_DATA FOR THIS EXERCISE_
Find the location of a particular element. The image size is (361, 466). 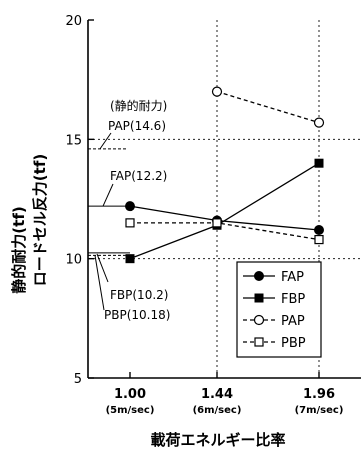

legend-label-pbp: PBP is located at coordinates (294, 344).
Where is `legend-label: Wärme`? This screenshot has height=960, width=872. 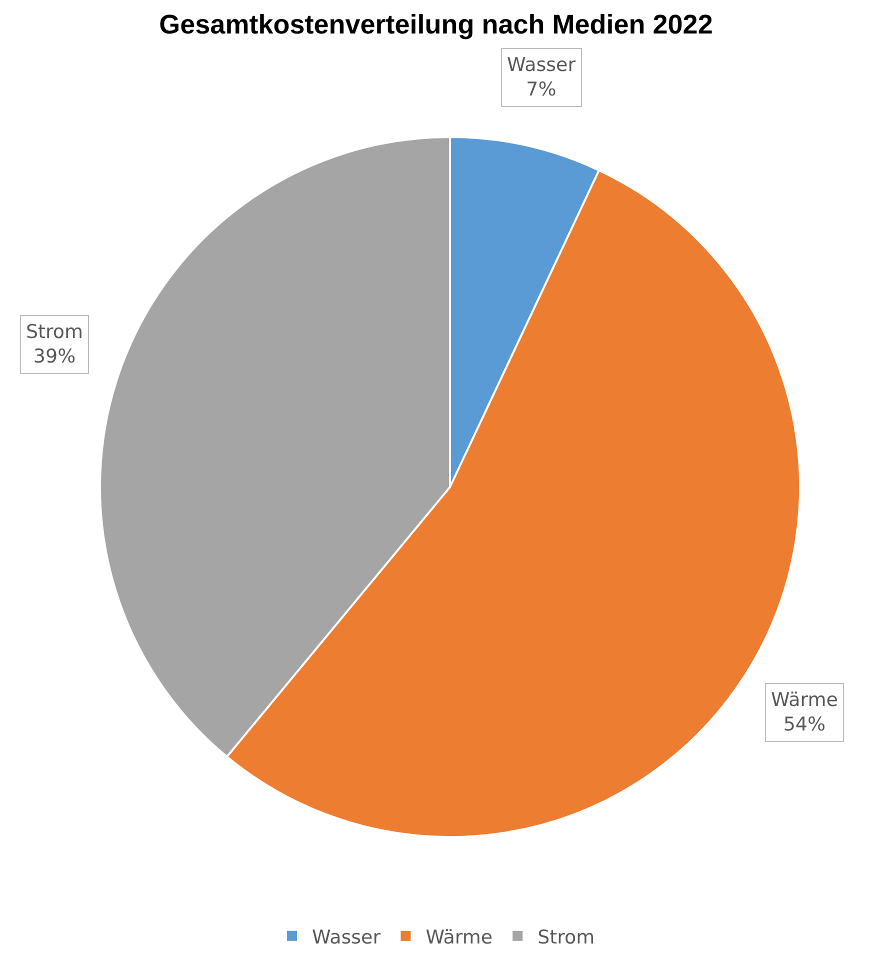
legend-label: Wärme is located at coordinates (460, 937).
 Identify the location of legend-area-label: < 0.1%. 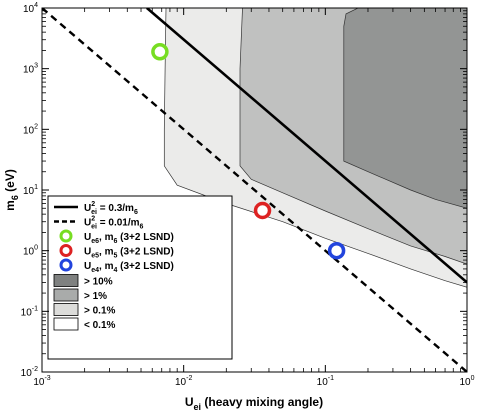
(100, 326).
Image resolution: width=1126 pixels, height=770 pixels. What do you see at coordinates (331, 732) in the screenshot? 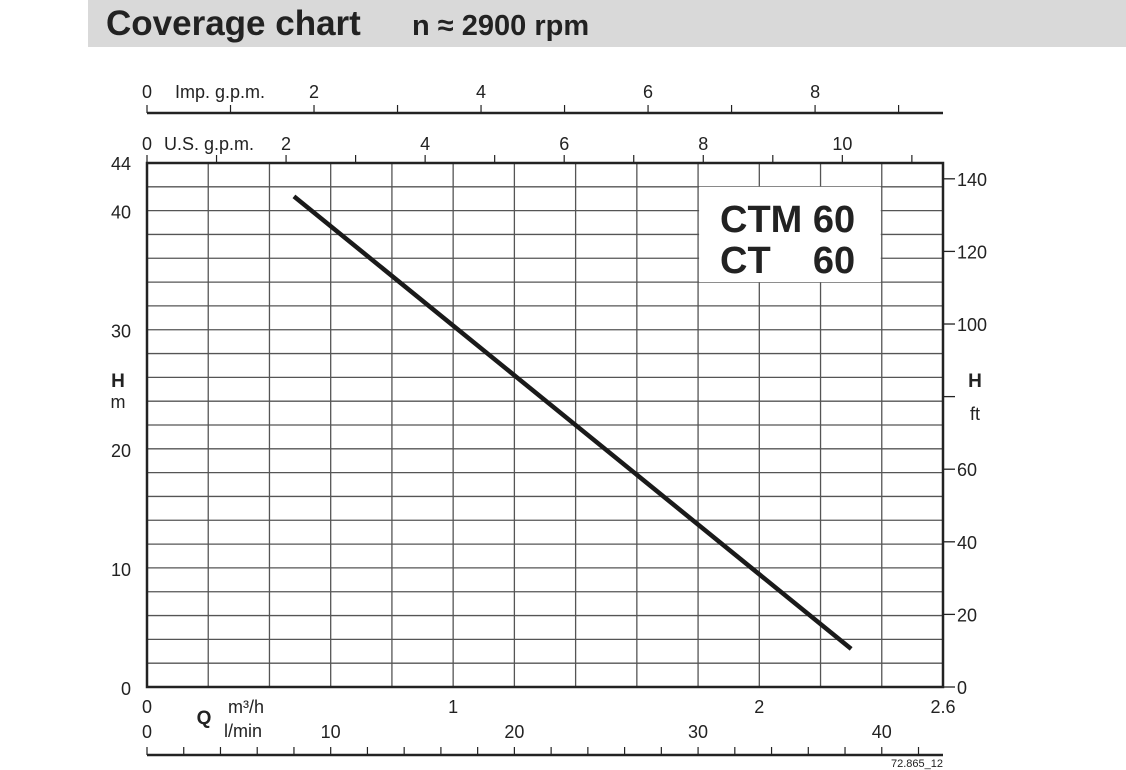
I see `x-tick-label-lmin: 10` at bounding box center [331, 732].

---

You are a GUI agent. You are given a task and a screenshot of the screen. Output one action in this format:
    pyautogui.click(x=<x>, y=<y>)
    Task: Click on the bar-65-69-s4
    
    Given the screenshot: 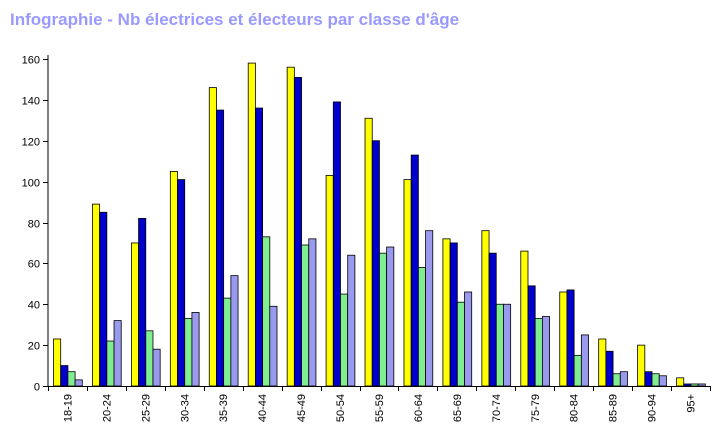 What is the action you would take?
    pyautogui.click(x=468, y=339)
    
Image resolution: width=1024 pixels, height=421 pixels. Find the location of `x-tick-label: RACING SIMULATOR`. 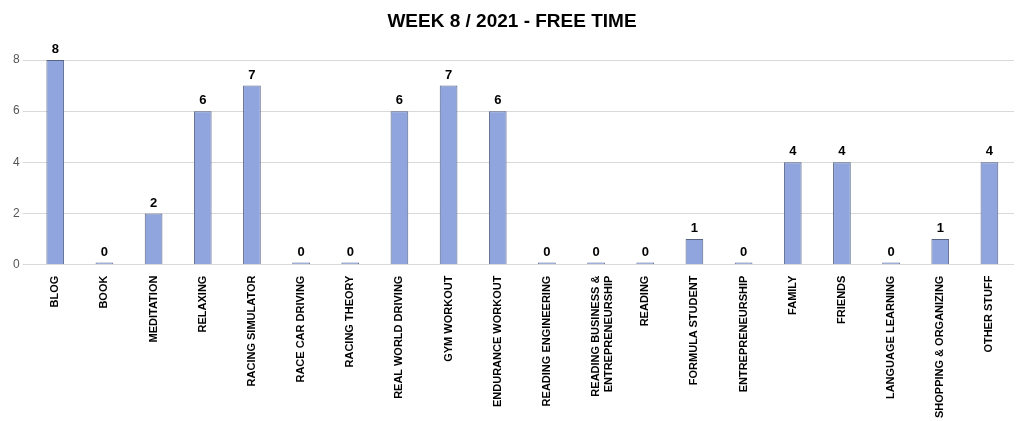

* * *

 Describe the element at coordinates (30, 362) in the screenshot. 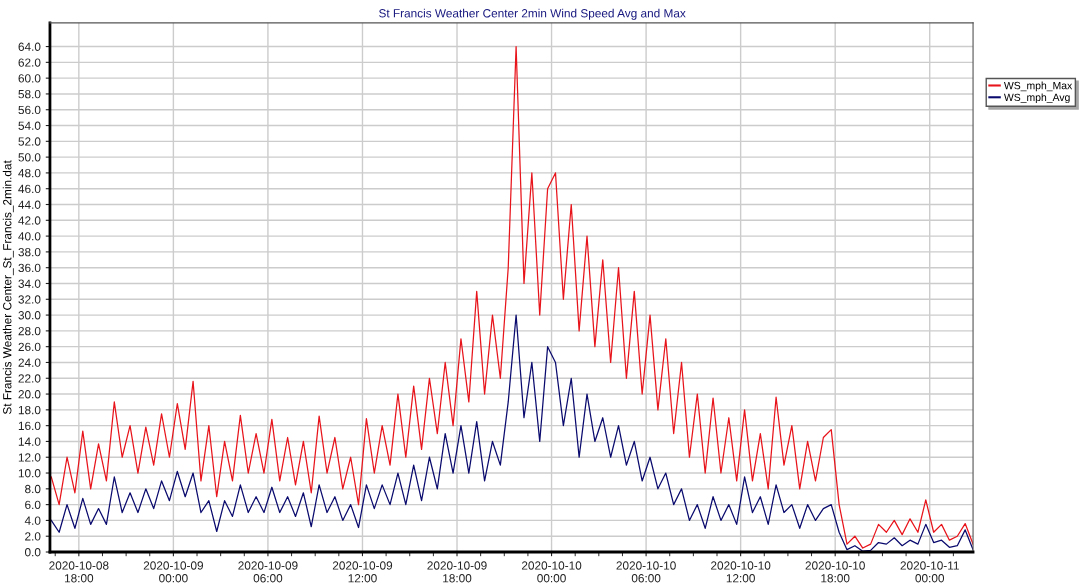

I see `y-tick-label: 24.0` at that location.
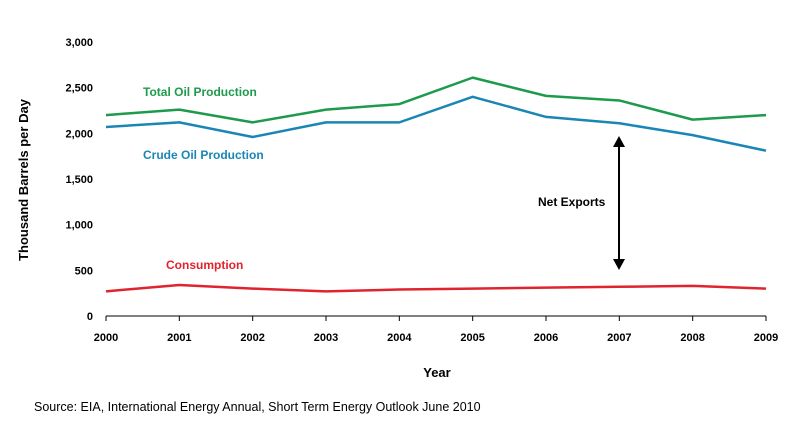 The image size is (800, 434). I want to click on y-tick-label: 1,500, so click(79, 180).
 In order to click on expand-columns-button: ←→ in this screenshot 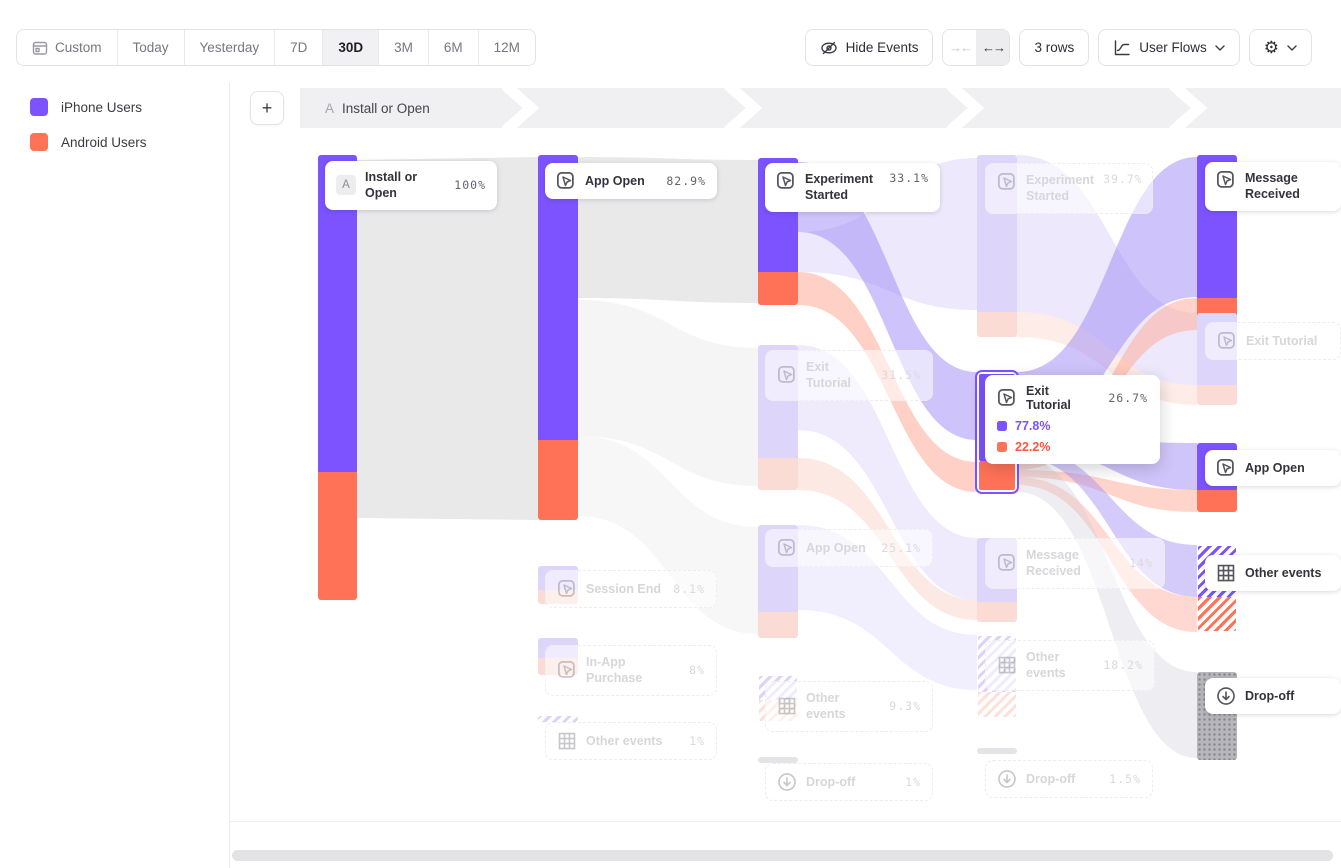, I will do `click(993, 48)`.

_TO-DO ITEM_
Reproduce the data from the line containing "has height=960, width=872." through the line containing "center [331, 732].", replacing "screenshot" with "screen capture" and changing nothing else. Omit the pictures.

_RESULT OF THIS EXERCISE_
Where is `legend-label: Wärme`? This screen capture has height=960, width=872. 
legend-label: Wärme is located at coordinates (460, 937).
 Identify the location of legend-area-label: < 0.1%. 
(100, 326).
Image resolution: width=1126 pixels, height=770 pixels. What do you see at coordinates (331, 732) in the screen capture? 
I see `x-tick-label-lmin: 10` at bounding box center [331, 732].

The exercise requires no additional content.